So how does it feel to be a white police officer?

At a weekend rally in support of officer Darren Wilson – the Ferguson police officer who shot Michael Brown – police, retired and serving, as well as family members and friends, were reluctant to give names, but happy to talk off camera. They feel a sense of persecution, a sense that their colleague has not been treated fairly, a sense that the national media acted with a bias against police, in favour of the protestors.

​The conversations are not straight forward. When I ask about racial tensions in greater St Louis, one man tells me there are none, that the whole race issue has been blown up by “race-baiters”, like Jesse Jackson and Al Sharpton.

But St Louis’ outlying communities are colour-coded, to the point that for many young black people the only white person they see is a policeman. I remember the policeman who told me sotto voce during the violent protests that followed Michael Brown’s killings that they need to keep the protesters moving because if you leave “these people” to mill about, they start fighting amongst themselves.

As for Darren Wilson and the choices he made, firing his gun six times toward a young man who eyewitnesses say held his hands high, even as he was shot? One police supporter told me, “I’m sure it’s a living hell for him now.” She describes the reaction against him as “opportunistic” – “I think they were looking for a reason, and this was good enough for a reason, to start.”

There’s anger at the President, and the Attorney General, who are considered to have passed judgement on the policeman, whose supporters are convinced was only protecting himself.

We take a ride with a rookie cop, after putting a request into his chief at St Ann’s police district, just next to Ferguson. Officer Luke is from Michigan, where there were only three African Americans in his senior class at high school. He’s in another world, and after what happened in Ferguson, the job he’s only just begun feels much more complicated. “We get a lot of people yelling,’Hands Up, Don’t Shoot’ at us. It’s put a turn on the way people look at the police.”

Nineteen year veteran, Sergeant Scott Roach, is still on special patrols around Ferguson, and bracing himself for a grand jury decision that’s likely in the next few weeks. That will decide whether Darren Wilson should face criminal charges, or not. Sergeant Roach says he’s worried, either way. “If they do indict him, it will be a celebration by the criminal element. But if they return a no true bill (ie don’t recommend charges) then they’re going to be angry. So I feel pretty strongly we are going to be out there again dealing with nastiness.”
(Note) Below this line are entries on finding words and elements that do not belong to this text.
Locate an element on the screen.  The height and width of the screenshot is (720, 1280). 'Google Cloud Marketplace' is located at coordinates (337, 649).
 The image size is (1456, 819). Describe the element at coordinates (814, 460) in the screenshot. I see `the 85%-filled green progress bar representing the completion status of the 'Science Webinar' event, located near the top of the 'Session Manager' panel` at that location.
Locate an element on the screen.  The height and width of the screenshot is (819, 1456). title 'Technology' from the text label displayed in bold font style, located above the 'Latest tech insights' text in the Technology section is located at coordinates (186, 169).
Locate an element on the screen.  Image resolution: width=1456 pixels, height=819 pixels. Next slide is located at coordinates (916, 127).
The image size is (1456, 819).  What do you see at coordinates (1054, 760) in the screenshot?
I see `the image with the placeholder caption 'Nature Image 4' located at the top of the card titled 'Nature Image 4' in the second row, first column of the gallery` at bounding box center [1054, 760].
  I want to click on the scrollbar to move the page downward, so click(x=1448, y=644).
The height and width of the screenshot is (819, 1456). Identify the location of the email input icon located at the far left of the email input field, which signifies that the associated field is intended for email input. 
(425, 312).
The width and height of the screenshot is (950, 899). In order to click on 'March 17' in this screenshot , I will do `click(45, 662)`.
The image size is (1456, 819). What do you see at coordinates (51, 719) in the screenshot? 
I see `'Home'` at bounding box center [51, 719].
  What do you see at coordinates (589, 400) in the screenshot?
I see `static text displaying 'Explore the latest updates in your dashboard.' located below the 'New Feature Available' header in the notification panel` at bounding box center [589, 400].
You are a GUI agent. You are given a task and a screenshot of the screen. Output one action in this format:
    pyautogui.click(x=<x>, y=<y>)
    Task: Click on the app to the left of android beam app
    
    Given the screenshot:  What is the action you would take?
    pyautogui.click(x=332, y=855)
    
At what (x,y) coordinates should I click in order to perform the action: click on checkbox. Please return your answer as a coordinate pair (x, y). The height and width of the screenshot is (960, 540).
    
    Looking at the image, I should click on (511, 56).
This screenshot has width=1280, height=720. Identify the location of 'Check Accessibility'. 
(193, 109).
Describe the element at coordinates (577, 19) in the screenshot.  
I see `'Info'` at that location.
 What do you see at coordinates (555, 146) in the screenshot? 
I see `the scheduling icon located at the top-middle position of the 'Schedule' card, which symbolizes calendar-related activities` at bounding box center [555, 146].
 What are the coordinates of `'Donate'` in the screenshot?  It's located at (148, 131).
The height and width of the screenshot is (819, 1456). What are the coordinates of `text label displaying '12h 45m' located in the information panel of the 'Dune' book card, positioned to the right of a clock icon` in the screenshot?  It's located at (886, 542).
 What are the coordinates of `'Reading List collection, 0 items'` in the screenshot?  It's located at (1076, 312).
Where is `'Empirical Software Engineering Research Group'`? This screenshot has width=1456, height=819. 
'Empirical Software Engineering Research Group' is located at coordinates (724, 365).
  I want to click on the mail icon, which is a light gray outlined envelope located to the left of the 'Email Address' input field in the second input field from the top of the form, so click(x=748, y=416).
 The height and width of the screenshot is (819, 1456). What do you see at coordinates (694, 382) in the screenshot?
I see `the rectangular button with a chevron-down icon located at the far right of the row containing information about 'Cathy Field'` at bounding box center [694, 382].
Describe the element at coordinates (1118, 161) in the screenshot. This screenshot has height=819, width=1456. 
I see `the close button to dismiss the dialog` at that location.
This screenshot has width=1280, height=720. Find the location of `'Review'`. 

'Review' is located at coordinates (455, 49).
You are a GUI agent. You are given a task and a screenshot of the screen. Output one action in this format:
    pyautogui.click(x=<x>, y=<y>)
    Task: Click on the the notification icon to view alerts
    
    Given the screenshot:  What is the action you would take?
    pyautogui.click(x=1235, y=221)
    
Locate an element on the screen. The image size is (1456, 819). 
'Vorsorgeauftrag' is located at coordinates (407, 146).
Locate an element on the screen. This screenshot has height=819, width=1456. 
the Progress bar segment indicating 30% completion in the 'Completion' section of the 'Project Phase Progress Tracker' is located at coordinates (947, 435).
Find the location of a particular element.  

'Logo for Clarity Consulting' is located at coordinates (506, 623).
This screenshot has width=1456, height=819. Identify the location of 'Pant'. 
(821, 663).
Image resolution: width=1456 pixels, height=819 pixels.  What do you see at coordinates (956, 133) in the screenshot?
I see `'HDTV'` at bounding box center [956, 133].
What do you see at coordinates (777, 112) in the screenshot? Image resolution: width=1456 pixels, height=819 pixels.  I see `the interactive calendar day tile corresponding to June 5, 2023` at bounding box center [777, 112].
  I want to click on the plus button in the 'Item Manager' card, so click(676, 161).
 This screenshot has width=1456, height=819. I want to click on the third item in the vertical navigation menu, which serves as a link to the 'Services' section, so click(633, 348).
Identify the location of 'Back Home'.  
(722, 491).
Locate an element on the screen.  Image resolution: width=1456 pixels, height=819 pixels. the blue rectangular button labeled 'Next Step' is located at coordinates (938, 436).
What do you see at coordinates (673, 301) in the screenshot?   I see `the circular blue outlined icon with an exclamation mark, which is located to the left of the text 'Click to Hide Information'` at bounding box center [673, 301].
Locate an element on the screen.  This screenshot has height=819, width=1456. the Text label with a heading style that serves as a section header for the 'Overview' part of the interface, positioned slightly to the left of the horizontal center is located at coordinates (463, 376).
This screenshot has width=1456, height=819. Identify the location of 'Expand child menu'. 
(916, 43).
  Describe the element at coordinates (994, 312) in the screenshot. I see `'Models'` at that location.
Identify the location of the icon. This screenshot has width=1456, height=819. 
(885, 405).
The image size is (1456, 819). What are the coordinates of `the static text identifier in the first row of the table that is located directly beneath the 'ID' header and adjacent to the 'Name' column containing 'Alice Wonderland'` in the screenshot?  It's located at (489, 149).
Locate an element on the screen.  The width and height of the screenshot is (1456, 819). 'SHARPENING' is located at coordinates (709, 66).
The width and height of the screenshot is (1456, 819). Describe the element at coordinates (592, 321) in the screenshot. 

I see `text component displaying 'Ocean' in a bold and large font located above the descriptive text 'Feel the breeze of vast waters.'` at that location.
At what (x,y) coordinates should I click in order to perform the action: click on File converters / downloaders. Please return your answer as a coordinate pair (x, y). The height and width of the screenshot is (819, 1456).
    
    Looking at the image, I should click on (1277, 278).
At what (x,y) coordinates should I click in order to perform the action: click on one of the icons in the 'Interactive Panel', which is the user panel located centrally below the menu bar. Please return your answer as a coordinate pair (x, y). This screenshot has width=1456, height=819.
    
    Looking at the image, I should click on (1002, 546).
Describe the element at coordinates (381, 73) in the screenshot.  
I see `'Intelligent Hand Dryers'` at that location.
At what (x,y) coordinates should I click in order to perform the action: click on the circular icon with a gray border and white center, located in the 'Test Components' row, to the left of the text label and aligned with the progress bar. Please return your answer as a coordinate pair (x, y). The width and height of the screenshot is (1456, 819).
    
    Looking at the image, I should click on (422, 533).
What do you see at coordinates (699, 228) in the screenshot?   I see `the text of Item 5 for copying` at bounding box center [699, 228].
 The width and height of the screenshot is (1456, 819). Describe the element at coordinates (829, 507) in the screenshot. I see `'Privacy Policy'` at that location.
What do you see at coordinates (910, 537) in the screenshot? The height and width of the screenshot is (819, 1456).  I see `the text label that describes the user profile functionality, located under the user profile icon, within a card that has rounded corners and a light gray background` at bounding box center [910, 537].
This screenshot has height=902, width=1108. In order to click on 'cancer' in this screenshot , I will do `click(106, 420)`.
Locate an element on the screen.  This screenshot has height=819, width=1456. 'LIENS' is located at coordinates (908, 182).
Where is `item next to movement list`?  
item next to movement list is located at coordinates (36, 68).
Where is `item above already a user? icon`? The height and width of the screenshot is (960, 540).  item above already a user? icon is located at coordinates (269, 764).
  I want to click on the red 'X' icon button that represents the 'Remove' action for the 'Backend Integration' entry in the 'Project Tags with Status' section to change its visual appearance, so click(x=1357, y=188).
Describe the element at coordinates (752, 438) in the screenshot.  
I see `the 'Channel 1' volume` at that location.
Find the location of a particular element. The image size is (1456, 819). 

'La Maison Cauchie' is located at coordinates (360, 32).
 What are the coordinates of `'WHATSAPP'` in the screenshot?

One former policeman, at the rally for Wilson, told me he thought in the long run it might be good for the country. “Why? Because it’s going to shine a light on this issue. If they’d stop calling it racism, stop calling it harassment, and start looking at the root of the problem, and start looking at why it happens, maybe some things would change.”

But until basic inequities and injustices are recognised (“they tell me there’s a divide, why would I not believe them?”) it’s hard to know how anything can change for the better.